◆ Document segment:
*** Block opens ***

Argonne’s ReCell Center has already made pivotal discoveries as scientists create and test new recycling processes and battery designs. These discoveries will help grow a globally competitive U.S. recycling industry.
This article was authored by Jeff Spangenberger and first published by Argonne National Laboratory.
The growing number of electric vehicles on U.S. roads poses a question: What will happen when those cars go out of service? Without recycling, their batteries may become 8 million tons of global scrap by 2040.
Yet those end-of-life lithium-ion batteries are an important resource. They contain viable and valuable materials that can — and should — be recovered.
To address this challenge, the U.S. Department of Energy (DOE) launched the ReCell Center in February 2019. The $5 million per year center, which is funded by DOE’s Office of Energy Efficiency and Renewable Energy, Vehicle Technologies Office, is leading the way to make pivotal discoveries in cost effective lithium-ion battery recycling so valuable battery components such as cobalt and nickel compounds don’t go to waste.
ReCell is a collaboration between DOE’s Argonne National Laboratory, which leads the initiative, National Renewable Energy Laboratory (NREL), Oak Ridge National Laboratory (ORNL), as well as Worcester Polytechnic Institute, University of California at San Diego and Michigan Technological University.
The ReCell mission is to help grow a globally competitive U.S. recycling industry. Accelerating lithium-ion battery recycling will ultimately bring down the cost of electric vehicle batteries for consumers and reduce our reliance on foreign sources of these materials.
Since ReCell’s inception, we have made pivotal discoveries in each of ReCell’s four focus areas: direct cathode recycling, recovering other materials, design for recycling, and modeling and analysis.

*** Block closes ***

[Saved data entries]
*** Block opens ***

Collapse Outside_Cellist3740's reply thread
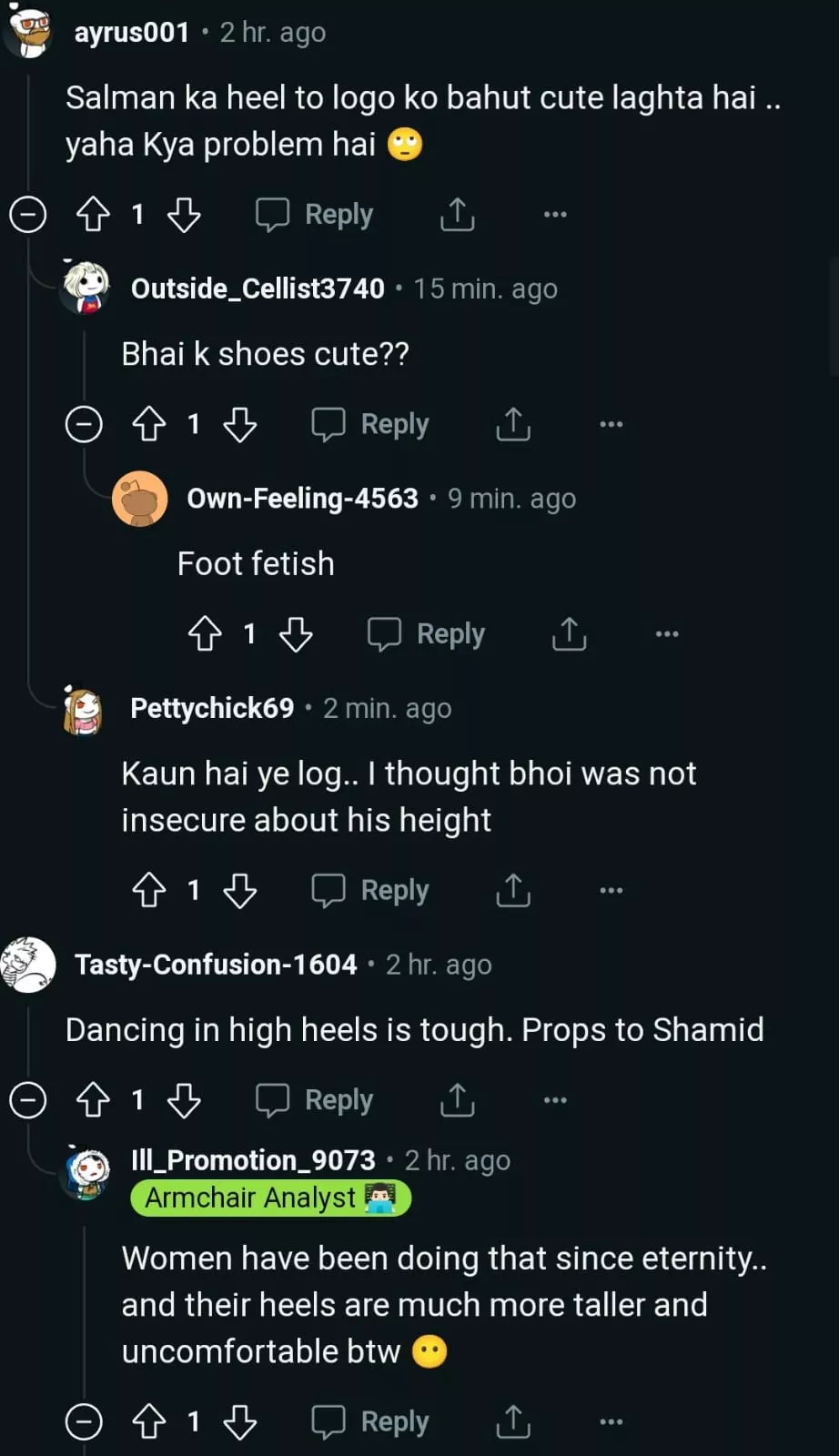 click(84, 424)
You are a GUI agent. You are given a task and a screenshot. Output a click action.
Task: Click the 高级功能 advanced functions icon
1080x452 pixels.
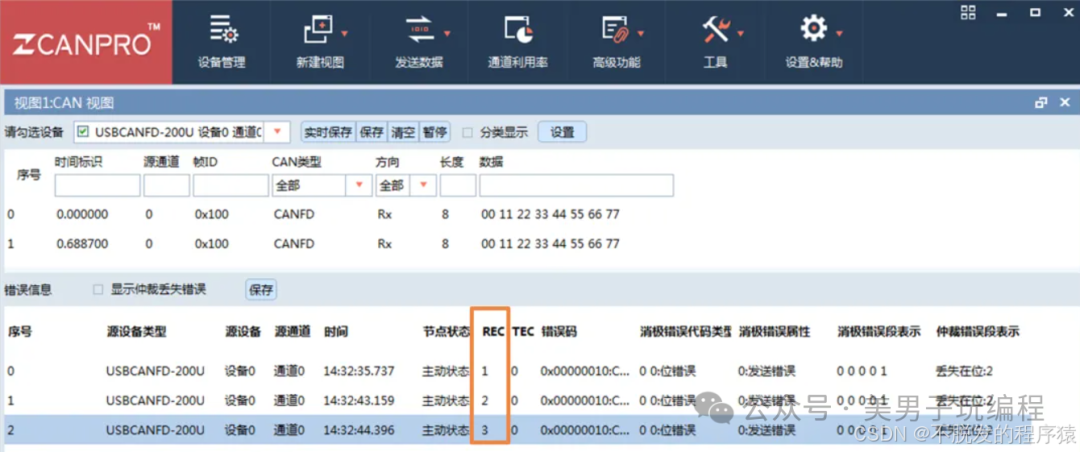coord(616,31)
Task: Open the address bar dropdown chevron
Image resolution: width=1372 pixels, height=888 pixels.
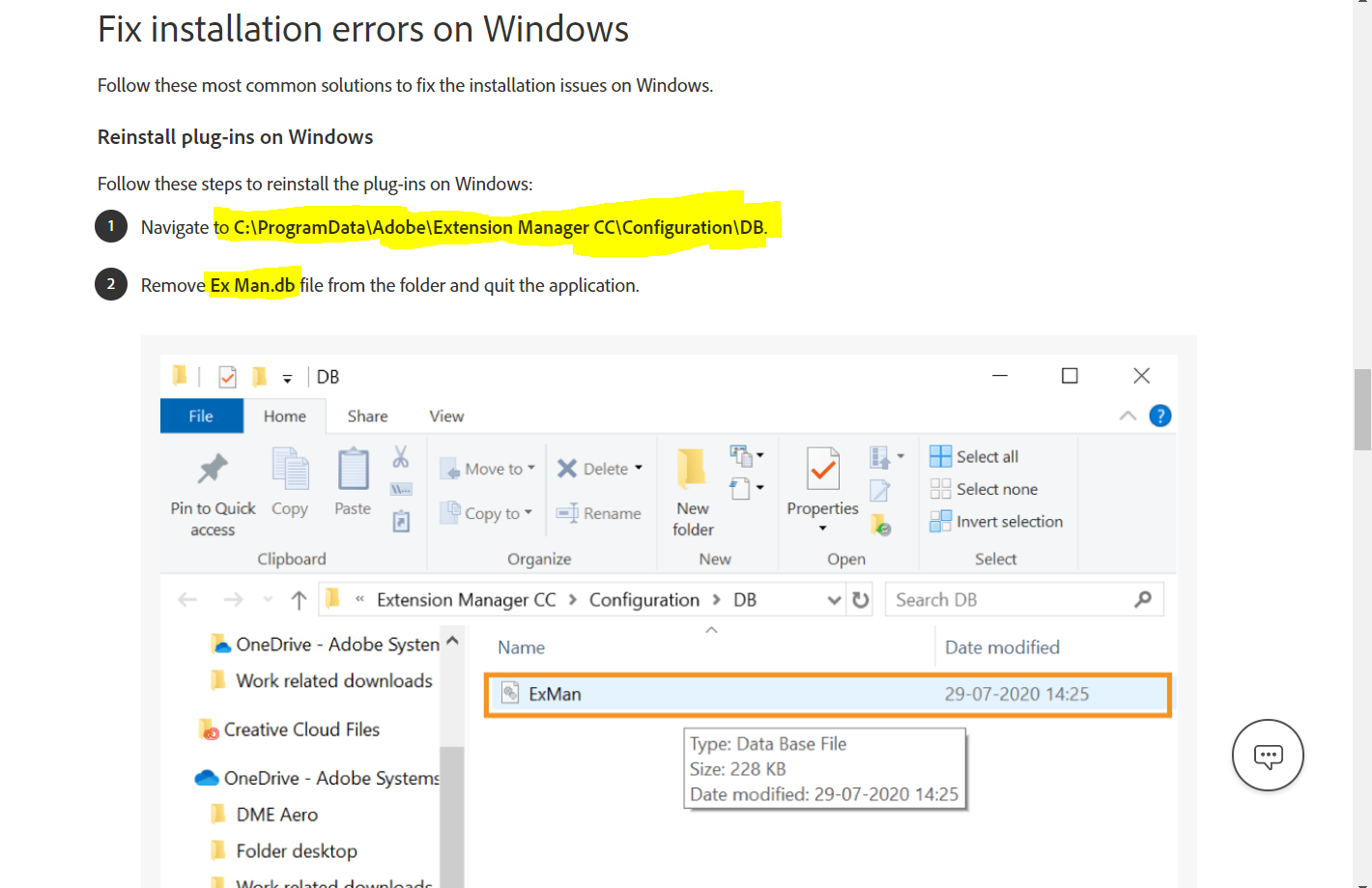Action: 834,599
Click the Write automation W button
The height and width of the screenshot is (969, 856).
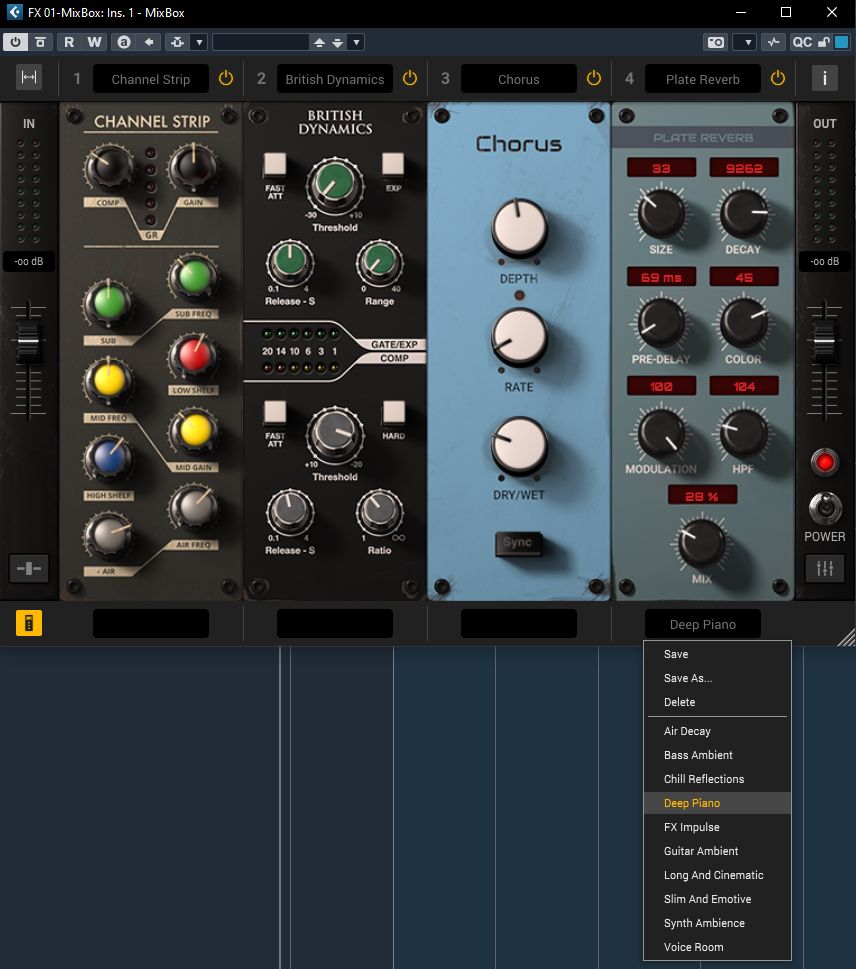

*** Block closes ***

◆ Exercises:
**a)** Decide whether each statement agrees with the ReCell Center article, answering yes or no and quoting the deciding words: (i) The ReCell Center was launched in February 2019. (ii) The center is funded at $10 million per year. (iii) Oak Ridge National Laboratory leads the ReCell initiative.
**b)** According to the ReCell Center article, how much global scrap could electric vehicle batteries become by 2040 without recycling?
**c)** Extend the ReCell Center article onward from its final sentence.

◆ Per-task answers:
**a)**
(i) Yes: "launched the ReCell Center in February 2019"
(ii) No: "The $5 million per year center"
(iii) No: "Argonne National Laboratory, which leads the initiative"

**b)** 8 million tons.

**c)**
Taking the direct approach to cathode recycling
The manufacturing costs for a vehicle battery can be 5% to 30% lower when using recycled cathode material, which stores lithium ions and releases them when a battery charges. But current recycling methods only produce metal salts that then need to be reprocessed back into battery materials. The value of these materials is too low for recycling to be commercially feasible in the U.S.
Direct cathode recycling, on the other hand, maintains the material as a cathode, retaining its original value. But the variety of ingredients and evolving chemistry of today’s batteries introduce technical hurdles. In ReCell’s first year, we focused our efforts on this important piece of the puzzle, testing at least nine basic direct recycling concepts. These include successful removal of the battery’s binder, which holds active materials together; and new methods for restoring the lithium content of degraded cathode materials.
Recovering other battery materials
We are also pursuing projects to recover other battery materials, such as lithium salts and electrolyte solvents, to maximize the number of reusable components and provide more revenue for recyclers. An important advance from researchers at Oak Ridge National Laboratory enables recovery of clean “black mass,” the mix of cathode and anode powders left after battery cells, or single units, have been shredded. They identified solvents that can quickly separate active material from the collector foil — i.e., copper or aluminum that acts as an electrical conductor and mechanical support — making it available for further processing.
Designing with recycling in mind
One way to help reduce the demand for battery materials is to make sure we design cells to be recycled in the first place. We are looking into feasible options and working to identify cell designs that would extend lifetimes far beyond the current 10-year average. Hitting this goal would reduce demand for replacements and, in turn, the materials needed to make them. For example, we are starting to configure new cells that could enable an electrode “rinsing” process to rejuvenate a cell and allow it to run longer.
Evaluating supply and demand
All of these technical areas are critical to building a new battery recycling economy, but we also need to ensure the processes are economically viable and environmentally sound. How much will they cost? How much energy and water will they use? What kind of revenue can they generate?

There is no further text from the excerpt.